This is a guest post by Liz Tappan, a medical transcriptionist and a reader of Little People Wealth. Liz wrote about her career choice in a comment on one of my work at home posts and graciously accepted my offer to guest post about the subject. Medical transcription is a viable work at home career, but like mystery shopping it can be hard to both break into and separate the good from the bad. Liz did a wonderful job of explaining how to break into this field. She included her referral link for a school and if this post inspires you to give it a shot I encourage you to use it!
How to Become a Medical Transcriptionist
Many of you have likely run across ads touting the work-from-home opportunities in medical transcription. Since it is a largely unregulated industry, it is difficult to sift through false promises and realistic outcomes. Let me first assure you that the industry is not a scam, and you can work from home and make a decent income as a medical transcriptionist. As a mom of three small children, I have been working from home as a medical and general transcriptionist for five years. There are too many details to cover in one article, but I’ll give you my basic take on the experience!
A medical transcriptionist is a professional trained to create patient medical records from doctor dictations. This is mostly done digitally, usually over the Internet or over a phone line. The transcriptionist uses a foot pedal or keys to control the voice file so typing is not interrupted while listening. Transcriptionists are typically paid on volume, so speed and accuracy are important, but some positions do offer hourly wages.
Many transcriptionists work from home. I did my training online and started working from home immediately. Some transcriptionists also work at a doctor’s office or hospital. I am an independent contractor. An independent contractor often has a 24-hour turnaround time, so the work is very flexible.

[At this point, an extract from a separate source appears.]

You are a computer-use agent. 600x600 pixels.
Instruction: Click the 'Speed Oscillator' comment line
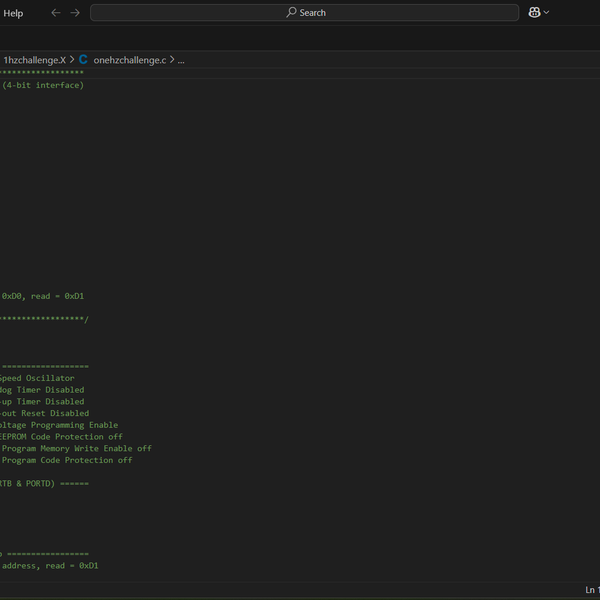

I can do my work early in the morning, during nap time, or at night so long as I meet my commitments for the day. I currently work about three hours a day, but there are many full-time, part-time, and as-needed positions open in the industry.
After the first six months, I found I was making about $16 to $23 an hour. This number can vary with experience, full-time versus part-time status, as well as many other factors unique to each company. In five years of working in the industry, I found it reasonable to expect this range.
Most companies require schooling specific to medical transcription. There are many schools out there, and they are largely unregulated. I highly recommend a school that takes no more than a year, costs no more than $2,500, and offers job placement upon graduation. This is vital to success, because breaking into the medical transcription world as an entry-level candidate is really tough – almost impossible. But a great school will have contacts and help you get that first job and gain some experience.
I attended CAI Medical Transcription.
I completed their course in about three months, working on it about 20 hours a week during that time. I made the expense back in my first two months of working. They offer many discounts and tuition assistance, and they work hard to find you a job upon graduation.
CAI Medical Transcription also offers a referral program to existing students and former students. If this blog article inspires you to take the plunge with CAI, then my referral student number is 3825. You also get a $25-discount on your tuition if you use a referral number.
Final note – This is a career choice and requires some family discernment. The learning curve is a little steep, and the initial months can be challenging. Once you get the hang of it and get settled with a company, it is very rewarding. Don’t do the hard part and then stop right before reaping the rewards!